- _WHAT THIS TASK INVOLVES_: The entries should be restated word for word.

- _RECORDS SUPPLIED_:
______
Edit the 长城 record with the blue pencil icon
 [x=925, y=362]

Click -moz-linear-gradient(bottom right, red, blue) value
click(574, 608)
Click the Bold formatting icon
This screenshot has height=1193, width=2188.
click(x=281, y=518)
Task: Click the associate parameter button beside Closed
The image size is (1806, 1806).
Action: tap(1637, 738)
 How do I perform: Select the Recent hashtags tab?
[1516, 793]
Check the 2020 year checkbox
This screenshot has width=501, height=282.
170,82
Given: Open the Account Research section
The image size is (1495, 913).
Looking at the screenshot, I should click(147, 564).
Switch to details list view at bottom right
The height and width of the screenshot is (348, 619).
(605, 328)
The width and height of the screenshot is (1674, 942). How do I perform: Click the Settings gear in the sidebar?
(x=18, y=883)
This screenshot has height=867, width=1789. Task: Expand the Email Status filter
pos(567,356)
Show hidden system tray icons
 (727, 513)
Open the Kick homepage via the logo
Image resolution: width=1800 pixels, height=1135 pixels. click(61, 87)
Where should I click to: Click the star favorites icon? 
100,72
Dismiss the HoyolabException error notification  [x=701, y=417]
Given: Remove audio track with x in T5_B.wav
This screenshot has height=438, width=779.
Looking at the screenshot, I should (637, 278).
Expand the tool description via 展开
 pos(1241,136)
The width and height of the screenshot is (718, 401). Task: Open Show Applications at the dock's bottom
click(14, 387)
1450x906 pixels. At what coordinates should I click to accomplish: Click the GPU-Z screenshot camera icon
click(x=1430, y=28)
______
- _EXERCISE OUTPUT_:
Edit the 长城 record with the blue pencil icon
 [x=925, y=362]

Click -moz-linear-gradient(bottom right, red, blue) value
click(574, 608)
Click the Bold formatting icon
This screenshot has height=1193, width=2188.
click(x=281, y=518)
Task: Click the associate parameter button beside Closed
The image size is (1806, 1806).
Action: tap(1637, 738)
 How do I perform: Select the Recent hashtags tab?
[1516, 793]
Check the 2020 year checkbox
This screenshot has width=501, height=282.
170,82
Given: Open the Account Research section
The image size is (1495, 913).
Looking at the screenshot, I should click(147, 564).
Switch to details list view at bottom right
The height and width of the screenshot is (348, 619).
(605, 328)
The width and height of the screenshot is (1674, 942). How do I perform: Click the Settings gear in the sidebar?
(x=18, y=883)
This screenshot has height=867, width=1789. Task: Expand the Email Status filter
pos(567,356)
Show hidden system tray icons
 (727, 513)
Open the Kick homepage via the logo
Image resolution: width=1800 pixels, height=1135 pixels. click(61, 87)
Where should I click to: Click the star favorites icon? 
100,72
Dismiss the HoyolabException error notification  [x=701, y=417]
Given: Remove audio track with x in T5_B.wav
This screenshot has height=438, width=779.
Looking at the screenshot, I should (637, 278).
Expand the tool description via 展开
 pos(1241,136)
The width and height of the screenshot is (718, 401). Task: Open Show Applications at the dock's bottom
click(14, 387)
1450x906 pixels. At what coordinates should I click to accomplish: Click the GPU-Z screenshot camera icon
click(x=1430, y=28)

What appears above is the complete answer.